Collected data
= = = =

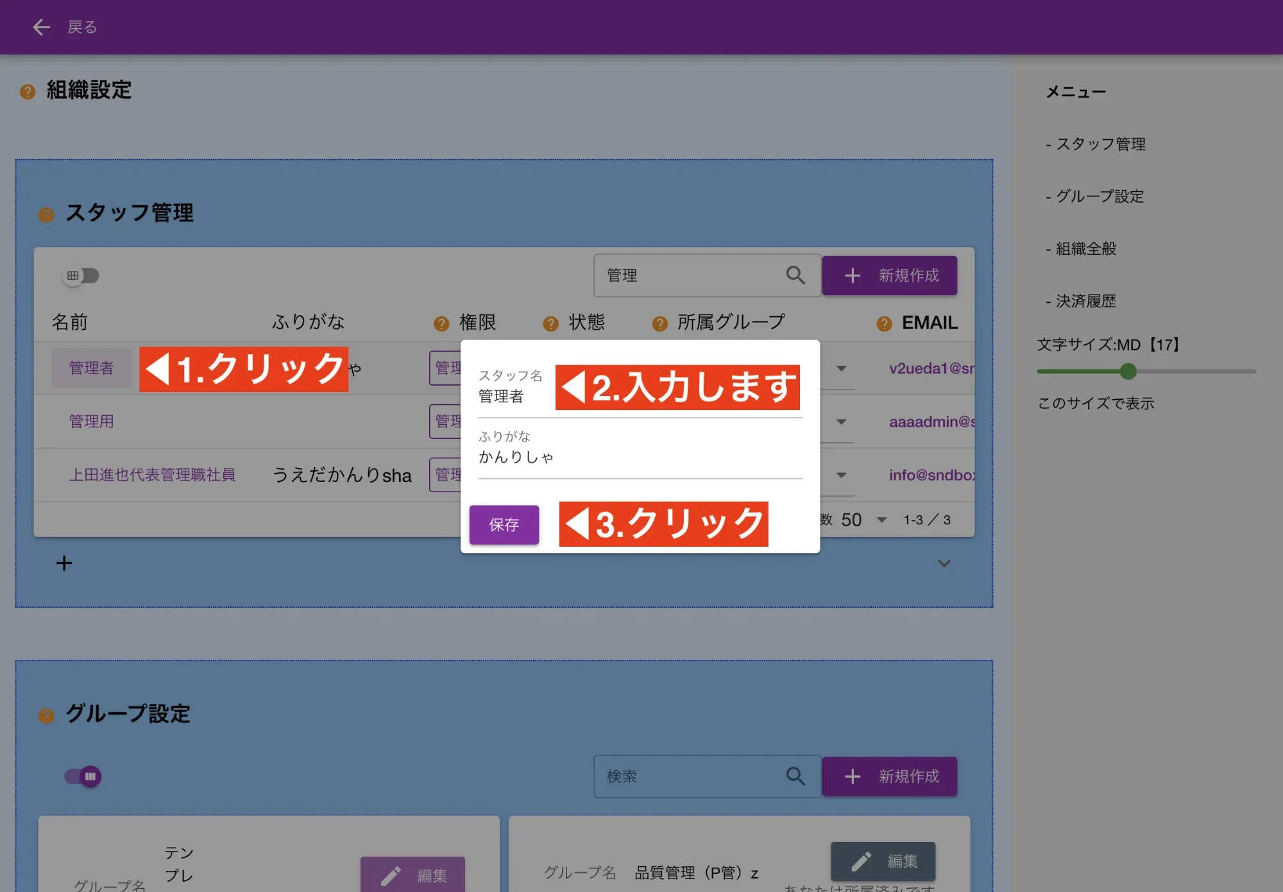The image size is (1283, 892).
Task: Click the help icon next to EMAIL column
Action: click(x=884, y=323)
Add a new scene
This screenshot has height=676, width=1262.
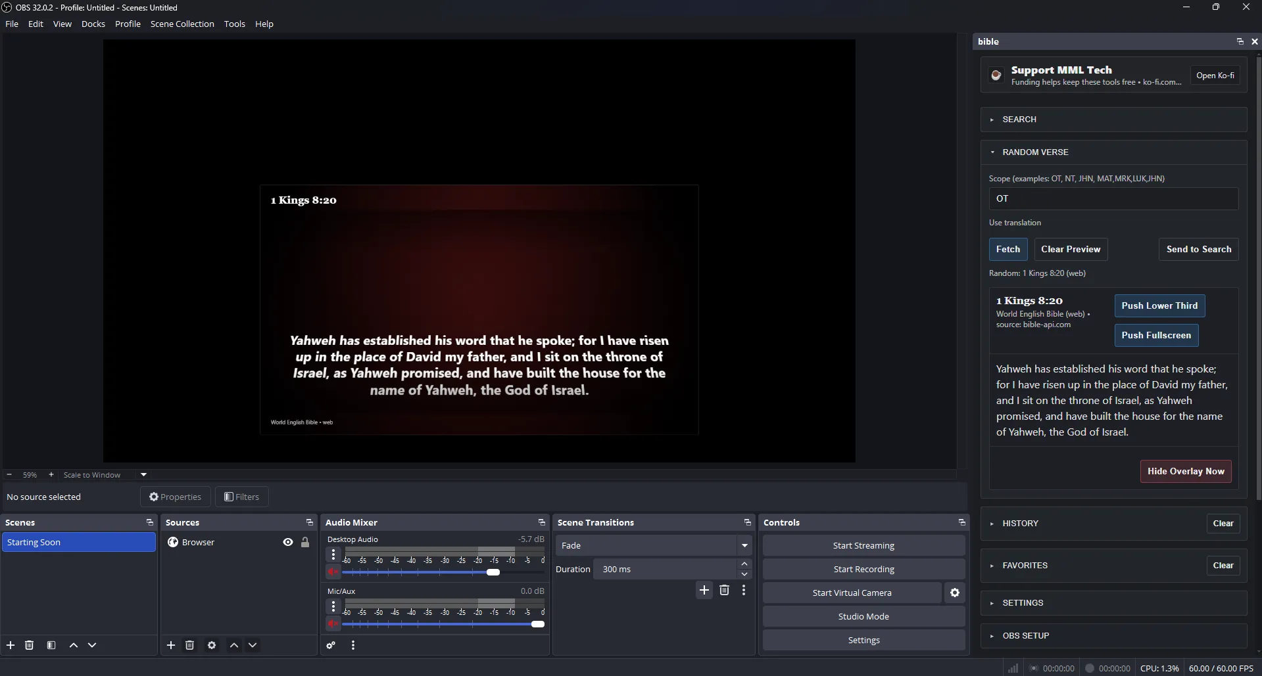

= = = =

> _PROBLEM REQUIREMENTS_
The answer must consist of the line containing "Add a new scene" and every line after it through the end of the records, retyped exactly, with all pictures left out.

> _ANSWER SECTION_
Add a new scene
This screenshot has height=676, width=1262.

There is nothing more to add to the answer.